Barely has the ticker tape floated down from the sky to the ground and Fernando Santos’ team are back grinding.
That’s how it happens, as Italy’s 2006 World Cup winners could tell you. Having edged out France to lift the trophy in Berlin, they were given a chasing by the same opposition 59 days later in a visceral Euro 2008 qualifier in front of a full house at the Stade de France.
Santos and his players will aim to avoid a similar uncomfortable return to competitive football in Basel.
It is unlikely to be easy. St Jakob-Park is one of the underrated atmospheres in European football, and it will bubble with intent on a night like this.

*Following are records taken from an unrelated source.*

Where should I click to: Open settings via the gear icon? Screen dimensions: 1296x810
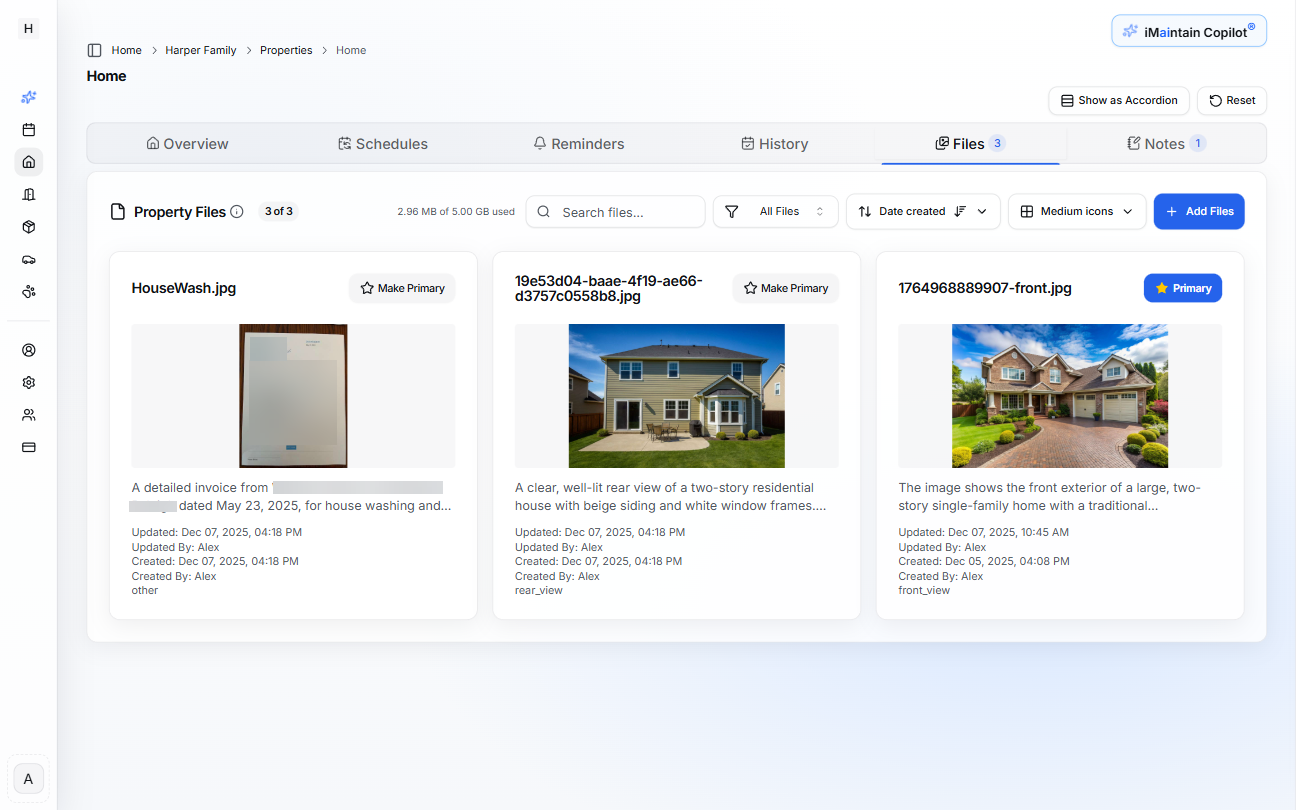pos(28,382)
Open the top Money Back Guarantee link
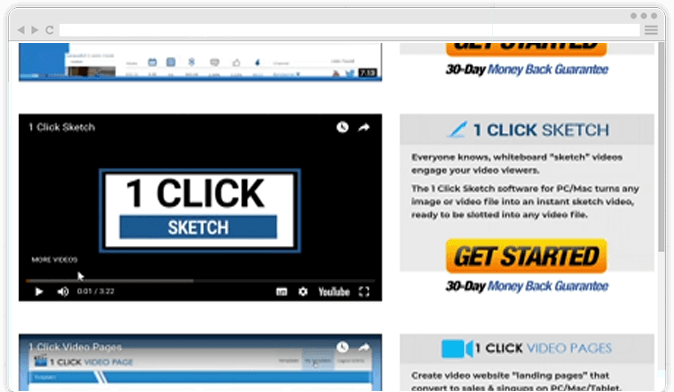 coord(548,69)
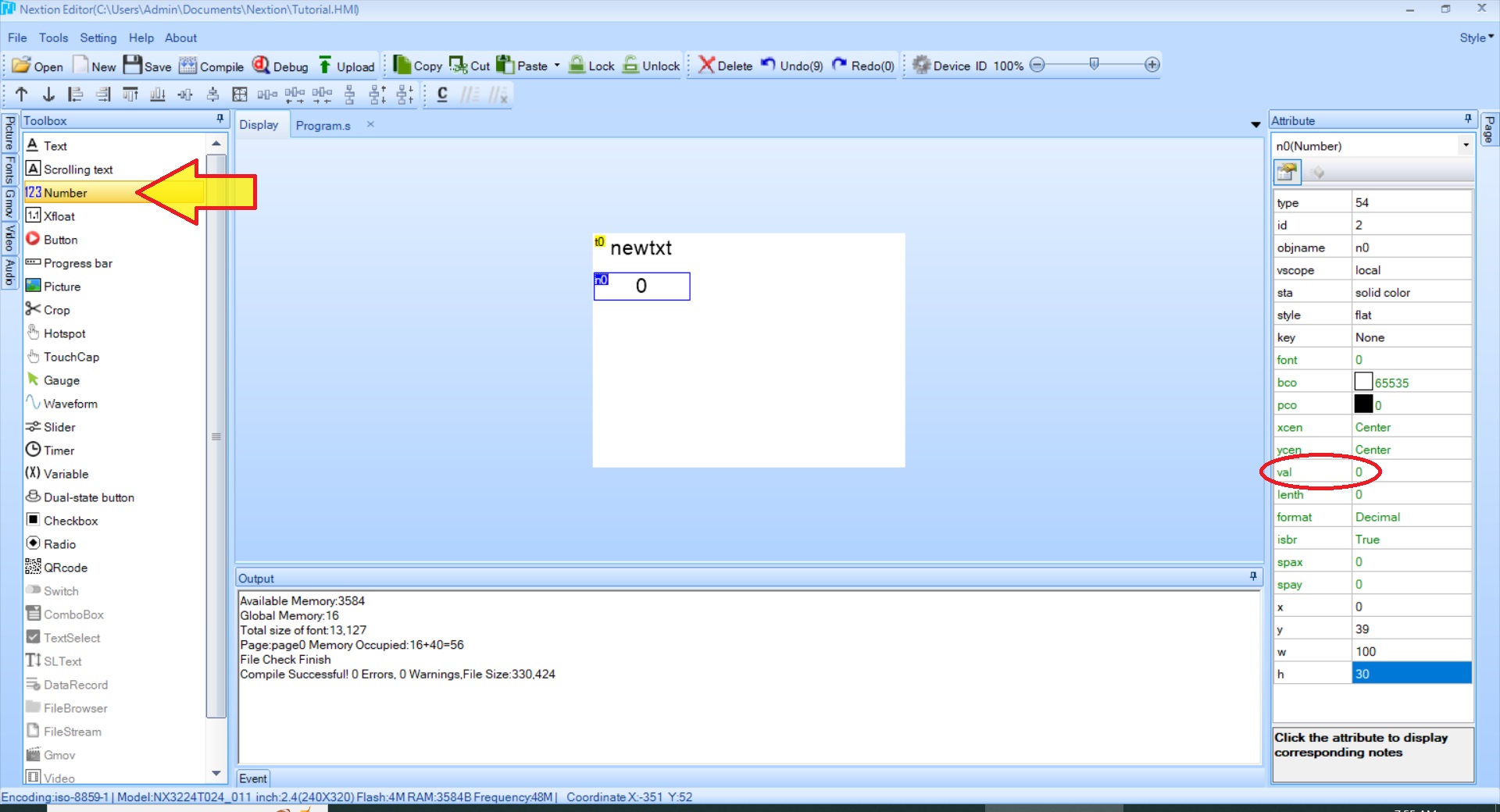Screen dimensions: 1500x812
Task: Click the Save project icon
Action: (147, 66)
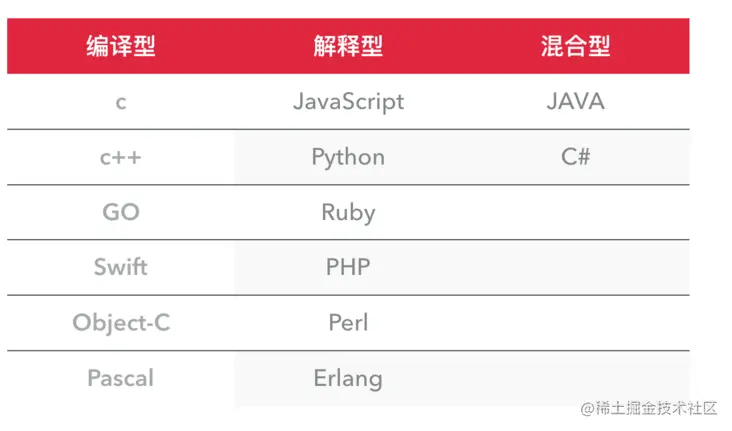Screen dimensions: 732x431
Task: Click the Ruby cell
Action: (348, 212)
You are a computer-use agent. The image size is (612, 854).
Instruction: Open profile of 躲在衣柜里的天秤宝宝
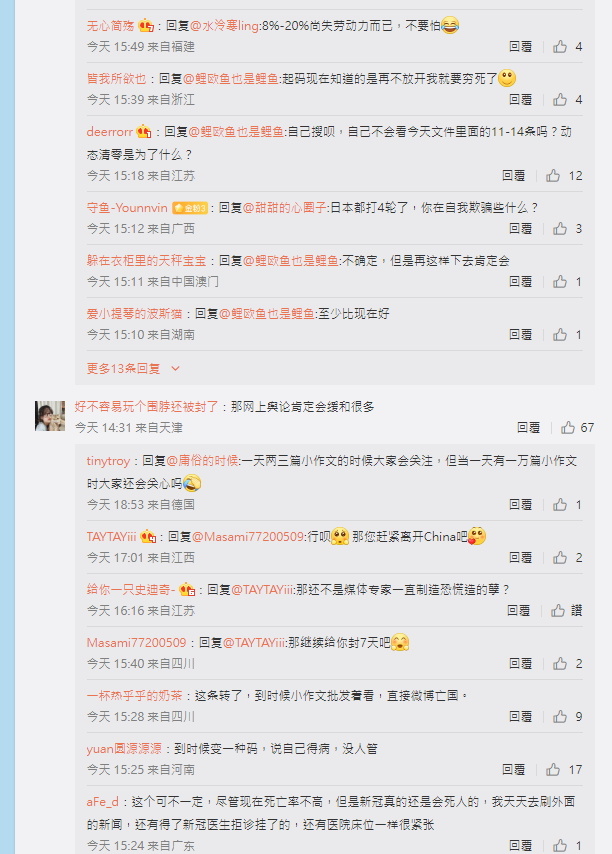(x=146, y=261)
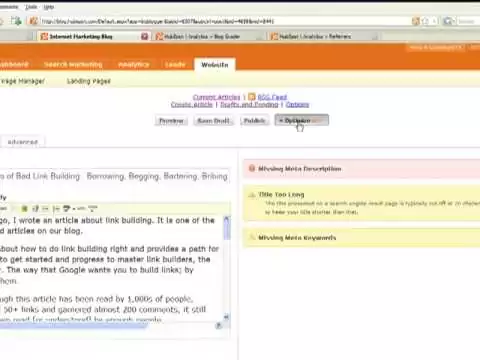
Task: Click the bookmark star in the address bar
Action: click(x=425, y=21)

Portugal have played there twice before, and lost both times—both in Euro 2008, when their second-string side were rolled over by the Swiss in a group dead-rubber, before Luiz Felipe Scolari’s team were subsequently swept away by a stylish Germany in a quarter-final at the same venue.
Moreover, Vladimir Petkovic’s players have given the impression in the buildup to the game that they have a point to prove. Blerim Dzemaili, for example, said Portugal were “lucky” to win the Euros at the squad’s training camp last week (as reported here by Mais Futebol, in Portuguese), pointing out their inability to win any of their group games as they scraped through to the knockout stage.
The Bologna midfielder’s arguments aren’t without foundation. Few teams win major tournaments without luck, and it’s not news to anyone that the margins between success and failure are fine ones.
The thrust of Dzemaili’s sentiment was that Switzerland had been just a penalty shootout away (or, perhaps more accurate, a sliced Granit Xhaka spot-kick away) from facing Portugal in the Marseille quarter-final in Poland’s stead.
The Swiss sense of “it could have been us” is the first example of Portugal’s new status as a target. Not only are they there to be shot at as European champions, but opponents who feel that they weren’t especially “deserving” winners will take great delight in doing so.
Though they can count on the support of a sizeable Portuguese expat community in …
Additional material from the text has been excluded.